Neuer Träger für Angebote in Aussicht

Der Landkreis Göppingen bemüht sich, schnell einen neuen Träger zu finden, der die weggebrochenen Dienstleistungen wieder anbietet. (Symbolbild)
Der Landkreis Göppingen bemüht sich, schnell einen neuen Träger zu finden, der die weggebrochenen Dienstleistungen wieder anbietet. (Symbolbild)  © Federico Gambarini/dpa

"Wenn Corona und der damit verbundene Engpass nicht gekommen wäre, hätten wir das bestimmt auch noch so durchgezogen. Die Angebote waren uns als Lebenshilfe immer sehr wichtig, da wir mit ihnen Familien entlasten konnten. Das haben wir über viele Jahre gemacht, auch mit dem Wissen, dass wir draufzahlen", so Weber. Sie machte jedoch klar, dass selbst ohne die Corona-Krise kein Weg um "radikale Umstrukturierungen" herumgeführt hätte.

Weber betonte außerdem, dass der "Schwarze Peter" nicht in Gänze der Lebenshilfe zuzuschieben sei, sondern auch dem Landkreis. Der habe schließlich für die Frühförderstelle den Versorgungsauftrag und sei in Gesprächen auf die stetige Verlustentwicklung aufmerksam gemacht worden.

Die Kreisbehindertenbeauftragte Claudia Oswald-Timmler stritt dies gegenüber der Geislinger Zeitung allerdings ab und zeigte sich "entsetzt von der Vorgehensweise der Lebenshilfe".

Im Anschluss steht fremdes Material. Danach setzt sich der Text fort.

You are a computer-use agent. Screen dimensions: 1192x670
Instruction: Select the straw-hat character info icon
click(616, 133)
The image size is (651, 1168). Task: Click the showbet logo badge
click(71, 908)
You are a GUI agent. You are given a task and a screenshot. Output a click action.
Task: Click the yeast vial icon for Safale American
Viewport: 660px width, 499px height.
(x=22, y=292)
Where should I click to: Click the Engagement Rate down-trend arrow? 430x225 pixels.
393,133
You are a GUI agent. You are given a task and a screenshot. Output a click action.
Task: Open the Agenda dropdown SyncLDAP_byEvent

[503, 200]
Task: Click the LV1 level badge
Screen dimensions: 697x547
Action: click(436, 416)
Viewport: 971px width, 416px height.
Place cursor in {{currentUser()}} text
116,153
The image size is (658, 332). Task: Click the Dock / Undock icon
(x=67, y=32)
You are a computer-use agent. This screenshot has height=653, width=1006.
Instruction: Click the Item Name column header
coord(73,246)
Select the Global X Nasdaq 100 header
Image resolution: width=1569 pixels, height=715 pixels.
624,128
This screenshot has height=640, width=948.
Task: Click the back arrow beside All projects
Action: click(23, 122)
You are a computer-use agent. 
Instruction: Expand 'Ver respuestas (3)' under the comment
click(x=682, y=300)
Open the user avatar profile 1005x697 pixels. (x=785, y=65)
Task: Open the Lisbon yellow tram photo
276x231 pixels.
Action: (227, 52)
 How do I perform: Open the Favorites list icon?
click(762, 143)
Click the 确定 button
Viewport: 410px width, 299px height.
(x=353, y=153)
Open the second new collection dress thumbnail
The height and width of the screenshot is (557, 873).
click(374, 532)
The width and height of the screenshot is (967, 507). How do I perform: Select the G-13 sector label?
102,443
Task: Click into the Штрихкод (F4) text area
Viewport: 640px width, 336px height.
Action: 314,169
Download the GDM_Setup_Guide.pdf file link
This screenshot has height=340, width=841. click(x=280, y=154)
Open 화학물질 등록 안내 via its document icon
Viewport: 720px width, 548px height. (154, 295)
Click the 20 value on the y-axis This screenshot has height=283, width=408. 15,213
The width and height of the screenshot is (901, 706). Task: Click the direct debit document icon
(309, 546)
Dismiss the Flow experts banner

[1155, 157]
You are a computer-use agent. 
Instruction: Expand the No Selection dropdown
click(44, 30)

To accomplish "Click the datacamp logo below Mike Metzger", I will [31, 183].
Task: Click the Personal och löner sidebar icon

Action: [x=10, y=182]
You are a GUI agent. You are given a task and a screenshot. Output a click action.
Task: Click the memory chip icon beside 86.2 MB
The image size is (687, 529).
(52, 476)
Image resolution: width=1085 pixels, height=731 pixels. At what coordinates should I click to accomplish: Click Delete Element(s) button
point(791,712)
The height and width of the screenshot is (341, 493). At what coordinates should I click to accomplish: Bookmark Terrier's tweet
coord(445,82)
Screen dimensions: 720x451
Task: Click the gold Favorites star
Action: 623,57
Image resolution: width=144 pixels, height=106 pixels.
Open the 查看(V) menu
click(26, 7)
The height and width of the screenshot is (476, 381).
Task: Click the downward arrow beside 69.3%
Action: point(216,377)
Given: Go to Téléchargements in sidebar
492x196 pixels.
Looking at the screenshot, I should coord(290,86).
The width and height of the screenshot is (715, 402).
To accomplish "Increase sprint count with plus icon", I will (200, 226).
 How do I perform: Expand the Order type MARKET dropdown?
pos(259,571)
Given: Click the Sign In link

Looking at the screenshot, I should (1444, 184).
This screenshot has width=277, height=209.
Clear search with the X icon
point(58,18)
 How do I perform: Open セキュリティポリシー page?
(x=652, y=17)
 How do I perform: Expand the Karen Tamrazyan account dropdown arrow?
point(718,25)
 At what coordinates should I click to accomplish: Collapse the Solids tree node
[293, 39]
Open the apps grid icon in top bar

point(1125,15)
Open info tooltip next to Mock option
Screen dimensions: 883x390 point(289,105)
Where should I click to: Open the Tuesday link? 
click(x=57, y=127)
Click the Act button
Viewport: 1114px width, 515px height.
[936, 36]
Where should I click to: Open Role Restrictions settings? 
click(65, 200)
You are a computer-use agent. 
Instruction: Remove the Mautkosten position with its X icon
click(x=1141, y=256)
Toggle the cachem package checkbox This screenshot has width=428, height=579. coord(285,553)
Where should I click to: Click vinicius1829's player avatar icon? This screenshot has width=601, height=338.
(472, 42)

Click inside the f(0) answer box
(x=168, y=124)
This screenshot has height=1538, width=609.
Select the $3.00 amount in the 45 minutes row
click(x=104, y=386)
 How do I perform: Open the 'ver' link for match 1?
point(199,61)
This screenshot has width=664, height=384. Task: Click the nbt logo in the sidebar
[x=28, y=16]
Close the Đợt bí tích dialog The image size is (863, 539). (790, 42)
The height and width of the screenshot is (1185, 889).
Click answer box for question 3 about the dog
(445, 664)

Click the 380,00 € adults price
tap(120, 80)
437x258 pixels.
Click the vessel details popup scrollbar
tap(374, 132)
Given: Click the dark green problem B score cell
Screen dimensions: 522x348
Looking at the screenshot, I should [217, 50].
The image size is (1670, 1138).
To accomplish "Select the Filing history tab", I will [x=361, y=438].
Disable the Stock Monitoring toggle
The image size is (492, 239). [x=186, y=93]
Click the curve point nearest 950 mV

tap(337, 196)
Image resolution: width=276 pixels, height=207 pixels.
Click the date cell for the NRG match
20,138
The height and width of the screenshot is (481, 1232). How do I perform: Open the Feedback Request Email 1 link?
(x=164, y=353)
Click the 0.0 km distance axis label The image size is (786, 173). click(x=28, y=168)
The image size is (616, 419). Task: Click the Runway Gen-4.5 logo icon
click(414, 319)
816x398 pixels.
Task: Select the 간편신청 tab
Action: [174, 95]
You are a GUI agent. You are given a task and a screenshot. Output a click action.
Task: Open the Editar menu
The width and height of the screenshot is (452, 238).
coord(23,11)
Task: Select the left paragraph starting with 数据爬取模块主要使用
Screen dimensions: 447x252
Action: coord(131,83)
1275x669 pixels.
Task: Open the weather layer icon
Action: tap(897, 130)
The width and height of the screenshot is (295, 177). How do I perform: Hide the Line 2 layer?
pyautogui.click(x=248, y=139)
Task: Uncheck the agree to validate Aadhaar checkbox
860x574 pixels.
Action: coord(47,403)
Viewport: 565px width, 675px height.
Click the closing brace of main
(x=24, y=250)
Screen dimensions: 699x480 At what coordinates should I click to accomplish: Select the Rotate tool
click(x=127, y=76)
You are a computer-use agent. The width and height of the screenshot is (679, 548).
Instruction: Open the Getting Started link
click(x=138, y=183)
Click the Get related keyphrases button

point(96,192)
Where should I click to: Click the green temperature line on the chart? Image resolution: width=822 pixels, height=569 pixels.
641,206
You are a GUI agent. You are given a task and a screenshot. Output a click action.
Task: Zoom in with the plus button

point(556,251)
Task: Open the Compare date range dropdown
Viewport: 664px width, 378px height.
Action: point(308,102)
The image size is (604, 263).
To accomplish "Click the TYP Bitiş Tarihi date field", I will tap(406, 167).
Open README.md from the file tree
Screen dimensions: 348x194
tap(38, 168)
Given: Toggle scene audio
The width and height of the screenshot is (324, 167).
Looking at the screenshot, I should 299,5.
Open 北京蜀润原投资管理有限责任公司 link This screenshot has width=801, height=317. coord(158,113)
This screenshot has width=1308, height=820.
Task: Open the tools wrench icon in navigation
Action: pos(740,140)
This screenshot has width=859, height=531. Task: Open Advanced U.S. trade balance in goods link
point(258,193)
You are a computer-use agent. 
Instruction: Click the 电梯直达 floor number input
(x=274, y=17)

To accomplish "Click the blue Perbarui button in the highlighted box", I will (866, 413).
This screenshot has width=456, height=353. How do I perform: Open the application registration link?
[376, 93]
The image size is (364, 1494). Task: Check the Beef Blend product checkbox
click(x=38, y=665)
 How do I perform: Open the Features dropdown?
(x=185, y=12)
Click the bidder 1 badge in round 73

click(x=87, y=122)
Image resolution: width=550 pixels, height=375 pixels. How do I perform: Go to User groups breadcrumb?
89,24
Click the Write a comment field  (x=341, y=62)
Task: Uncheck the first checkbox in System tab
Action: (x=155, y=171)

Der Landkreis bemüht sich jetzt darum, einen neuen Träger zu finden, der möglichst bald die weggebrochenen Dienstleistungen wieder anbieten soll. Ruth Weber zufolge seien die Gespräche bereits weit fortgeschritten. "Es deutet alles darauf hin, dass eine Institution gefunden wurde und auch zusagt, sollte der Landkreis sich finanziell beteiligen", so die 62-Jährige.

Dies sei aufgrund des entstandenen Drucks und der Dringlichkeit laut Weber sehr wahrscheinlich. "Der neue Träger würde das dann auch, soweit ich informiert bin, 1:1 wieder so anbieten, wie es bisher war - sprich: die Räumlichkeiten und offenbar auch das Personal übernehmen."

Sollte es so kommen, drängt sich die Frage auf, wieso man zu solch einer Lösung nicht gleich mit der Lebenshilfe Göppingen gefunden hat. "Der Lebenshilfe könnte man mit Sicherheit vorwerfen, dass sie nicht hartnäckig genug auf den Landkreis eingewirkt beziehungsweise mit ihm verhandelt hat", so Weber, "doch der Kreis hätte auch von sich aus aktiver sein können."